SINGAPORE — The pound sterling and European stocks yesterday made their first gains since Britain’s shock vote last Thursday to leave the European Union, lifted by short covering and bargain hunting even as political and economic uncertainty continued to prevail, while Asian shares stabilised following a pledge from China to counter Brexit-related volatility.

An employee is seen walking over a mosaic of pound sterling symbols set in the floor of the front hall of the Bank of England in London, March 25, 2008. Photo: Reuters

An employee is seen walking over a mosaic of pound sterling symbols set in the floor of the front hall of the Bank of England in London, March 25, 2008. Photo: Reuters

SINGAPORE — The pound sterling and European stocks yesterday made their first gains since Britain’s shock vote last Thursday to leave the European Union, lifted by short covering and bargain hunting even as political and economic uncertainty continued to prevail, while Asian shares stabilised following a pledge from China to counter Brexit-related volatility.

Mid-afternoon in London, the pound was up 0.5 per cent at S$1.8120 in volatile trading, after having fallen to an all-time low of S$1.7884 on Monday.

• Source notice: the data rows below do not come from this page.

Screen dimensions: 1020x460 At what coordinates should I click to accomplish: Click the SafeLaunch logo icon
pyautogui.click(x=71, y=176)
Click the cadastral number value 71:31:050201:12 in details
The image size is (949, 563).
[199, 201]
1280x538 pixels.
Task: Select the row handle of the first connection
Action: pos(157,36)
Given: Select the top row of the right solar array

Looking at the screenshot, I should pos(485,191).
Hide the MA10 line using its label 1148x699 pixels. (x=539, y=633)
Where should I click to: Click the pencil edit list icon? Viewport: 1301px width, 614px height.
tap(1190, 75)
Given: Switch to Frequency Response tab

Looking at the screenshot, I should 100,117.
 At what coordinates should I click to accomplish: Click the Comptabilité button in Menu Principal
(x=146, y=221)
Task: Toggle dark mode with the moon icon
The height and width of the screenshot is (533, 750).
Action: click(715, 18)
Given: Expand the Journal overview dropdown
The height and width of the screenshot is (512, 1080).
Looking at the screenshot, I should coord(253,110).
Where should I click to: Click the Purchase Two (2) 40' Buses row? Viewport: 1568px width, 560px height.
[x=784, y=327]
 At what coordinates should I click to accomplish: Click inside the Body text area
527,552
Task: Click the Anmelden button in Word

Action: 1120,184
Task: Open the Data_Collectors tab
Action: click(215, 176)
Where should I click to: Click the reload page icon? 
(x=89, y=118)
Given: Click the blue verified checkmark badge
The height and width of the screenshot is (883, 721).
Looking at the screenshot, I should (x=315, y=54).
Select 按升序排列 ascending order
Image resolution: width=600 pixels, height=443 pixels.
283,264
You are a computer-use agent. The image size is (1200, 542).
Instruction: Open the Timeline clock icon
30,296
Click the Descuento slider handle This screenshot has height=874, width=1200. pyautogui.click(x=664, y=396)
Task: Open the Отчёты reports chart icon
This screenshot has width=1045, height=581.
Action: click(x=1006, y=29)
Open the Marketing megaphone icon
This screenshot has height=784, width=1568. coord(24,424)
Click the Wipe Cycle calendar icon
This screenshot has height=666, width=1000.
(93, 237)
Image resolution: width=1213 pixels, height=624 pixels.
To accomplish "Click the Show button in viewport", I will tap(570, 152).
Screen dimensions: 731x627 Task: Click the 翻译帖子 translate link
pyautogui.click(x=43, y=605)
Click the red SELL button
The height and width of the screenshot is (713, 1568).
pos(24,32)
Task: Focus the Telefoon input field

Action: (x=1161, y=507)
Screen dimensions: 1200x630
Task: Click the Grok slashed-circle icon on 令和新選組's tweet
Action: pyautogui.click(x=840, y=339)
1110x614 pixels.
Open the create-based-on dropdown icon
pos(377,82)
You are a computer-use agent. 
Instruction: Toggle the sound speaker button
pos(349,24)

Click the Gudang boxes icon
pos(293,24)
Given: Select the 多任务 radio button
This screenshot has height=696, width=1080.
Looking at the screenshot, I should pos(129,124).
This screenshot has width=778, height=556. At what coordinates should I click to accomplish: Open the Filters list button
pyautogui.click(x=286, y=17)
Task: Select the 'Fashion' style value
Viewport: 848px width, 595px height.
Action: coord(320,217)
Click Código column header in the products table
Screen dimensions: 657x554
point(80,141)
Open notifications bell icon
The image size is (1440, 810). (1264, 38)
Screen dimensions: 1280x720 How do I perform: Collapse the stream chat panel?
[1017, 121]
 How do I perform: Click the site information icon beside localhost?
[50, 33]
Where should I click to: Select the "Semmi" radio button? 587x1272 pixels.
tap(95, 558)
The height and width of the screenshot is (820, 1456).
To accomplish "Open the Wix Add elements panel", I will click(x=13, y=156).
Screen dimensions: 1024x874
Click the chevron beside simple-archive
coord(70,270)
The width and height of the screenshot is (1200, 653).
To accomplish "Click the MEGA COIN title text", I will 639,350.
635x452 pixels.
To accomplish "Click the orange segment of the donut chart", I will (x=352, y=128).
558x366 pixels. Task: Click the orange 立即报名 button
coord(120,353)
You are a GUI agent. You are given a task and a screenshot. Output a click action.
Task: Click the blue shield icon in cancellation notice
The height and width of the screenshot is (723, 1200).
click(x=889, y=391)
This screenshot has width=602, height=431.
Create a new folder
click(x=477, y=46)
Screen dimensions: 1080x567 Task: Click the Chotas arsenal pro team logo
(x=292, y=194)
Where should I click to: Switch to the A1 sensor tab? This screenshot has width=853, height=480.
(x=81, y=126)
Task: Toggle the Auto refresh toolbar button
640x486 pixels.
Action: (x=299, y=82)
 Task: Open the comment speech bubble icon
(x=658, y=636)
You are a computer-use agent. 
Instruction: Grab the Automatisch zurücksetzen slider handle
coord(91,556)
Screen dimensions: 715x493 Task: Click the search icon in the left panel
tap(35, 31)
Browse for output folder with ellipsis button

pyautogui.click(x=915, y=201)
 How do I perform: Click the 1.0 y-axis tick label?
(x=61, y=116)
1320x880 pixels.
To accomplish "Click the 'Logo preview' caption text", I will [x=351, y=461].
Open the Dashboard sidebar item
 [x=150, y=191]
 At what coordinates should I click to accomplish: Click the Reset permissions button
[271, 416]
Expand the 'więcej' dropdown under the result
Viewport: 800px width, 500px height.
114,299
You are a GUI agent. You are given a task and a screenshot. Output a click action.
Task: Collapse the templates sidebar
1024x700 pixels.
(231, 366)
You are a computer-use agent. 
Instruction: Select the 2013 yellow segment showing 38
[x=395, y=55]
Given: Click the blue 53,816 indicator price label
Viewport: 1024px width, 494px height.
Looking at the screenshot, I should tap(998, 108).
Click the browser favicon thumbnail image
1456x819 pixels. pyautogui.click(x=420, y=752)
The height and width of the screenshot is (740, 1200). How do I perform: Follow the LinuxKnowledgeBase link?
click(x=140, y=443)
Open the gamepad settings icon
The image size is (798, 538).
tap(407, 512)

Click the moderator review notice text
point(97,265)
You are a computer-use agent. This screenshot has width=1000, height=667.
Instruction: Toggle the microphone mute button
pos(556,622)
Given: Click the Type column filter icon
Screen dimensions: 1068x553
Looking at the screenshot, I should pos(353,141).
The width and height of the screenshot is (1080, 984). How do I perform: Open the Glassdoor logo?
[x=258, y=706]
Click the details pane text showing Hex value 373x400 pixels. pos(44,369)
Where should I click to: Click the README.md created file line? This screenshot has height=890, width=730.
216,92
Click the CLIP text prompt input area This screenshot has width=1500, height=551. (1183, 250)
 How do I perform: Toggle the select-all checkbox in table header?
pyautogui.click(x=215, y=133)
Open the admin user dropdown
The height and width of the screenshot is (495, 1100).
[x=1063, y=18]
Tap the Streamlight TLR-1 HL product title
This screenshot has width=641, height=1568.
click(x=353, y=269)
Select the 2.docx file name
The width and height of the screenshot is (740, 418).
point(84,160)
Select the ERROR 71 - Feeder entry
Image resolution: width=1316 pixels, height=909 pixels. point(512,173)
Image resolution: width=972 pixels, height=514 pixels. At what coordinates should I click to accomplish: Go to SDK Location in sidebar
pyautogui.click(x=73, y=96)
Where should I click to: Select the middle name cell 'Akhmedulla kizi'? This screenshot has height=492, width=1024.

Against the US dollar, the pound rose 1.1 per cent to US$1.3375 after plunging more than 11 per cent in the previous two sessions and touching a low of US$1.3121 on Monday, the weakest since 1985.

“After such huge market swings since Friday, currencies are undergoing a bear market rebound and the US dollar is part of that move. This is just temporary as markets are still facing the aftershocks of the Brexit outcome,” said Mr Masafumi Yamamoto, chief currency strategist at Mizuho Securities.

The euro clawed back 0.4 per cent to US$1.1072, after having lost about 3.5 per cent in the previous two sessions. The safe-haven yen fell 0.4 per cent to 102.40 per US dollar, after having surged more than 4 per cent over the past two sessions. Gold, which chalked up gains of 5.4 per cent in the last two sessions, retreated 0.8 per cent yesterday to US$1,314.66 an ounce.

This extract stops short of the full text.